North Ossetia's vice premier, Oleg Khatsayev, says that while authorities will take all necessary steps to ensure order, they want firm answers from Moscow. "People are waiting to find out who organized the outrage in Beslan. On which territory was it planned?" he says. "We want to see measures taken to destroy those who are guilty."
Russian officials insist there will be no violence as mourning gives way to other emotions. Russian troops are heavily present, particularly in the tense border areas. "Law enforcement has this situation completely in hand," says Mr. Khatsayev.
But some experts warn the problem is not so simple. "There is an outward calm, but inside people are seething with feelings of aggression brought on by fear and anxiety," says Inna Abayeva, a psychologist at the Psychological Training Center in Vladikavkaz, where many of the survivors are being treated for post-traumatic stress. "The situation is very dangerous. In order to ease it we need more open public discussion of how to move forward, and we need more information from the authorities," she says.

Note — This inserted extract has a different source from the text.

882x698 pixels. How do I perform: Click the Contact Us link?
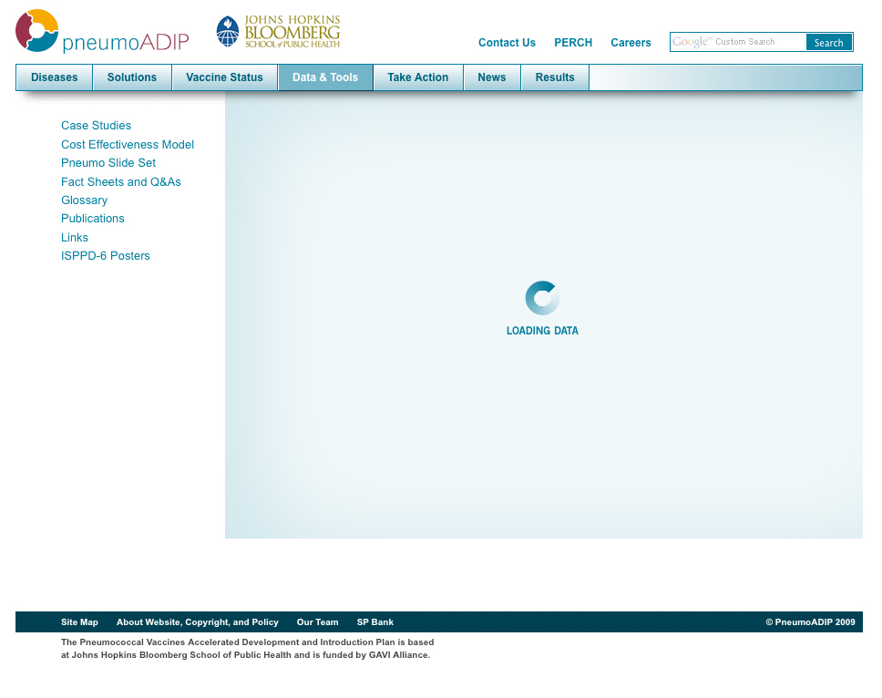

Indeed, a vengeful point of view is not hard to find, especially among the small knots of young men hovering on Beslan's street corners. "I'm ready to kill them, to finish this threat forever," says Marat, a teenager who says he lost his little sister in the siege. But one of his two friends, who gives his name as Oleg, interjects: "No, that's not good. We don't want war."
Yet while the Kremlin blames "international terrorism" for the bloody hostage drama, many Ossetians have a more specific enemy in mind. "The further you get from the Ingush border, the quieter things are," says Marat Dzanayev, a young engineer in the North Ossetian capital, Vladikavkaz. "There has always been trouble with them, and our patience can't last for much longer."
There is hope that dialogue might take hold between Ossetians and their neighbors. In a meeting with visiting UNICEF director Carol Bellamy on Tuesday, North Ossetian President Alexander Dzasokhov endorsed the idea of introducing classes in tolerance and interethnic understanding in local schools. "I don't think anyone will ever get over the tragedy of Beslan, but hopefully people can start to move on," says Ms. Bellamy. "We have to hope that the scale of violence that we saw there will stand as a warning to all that it must never be repeated."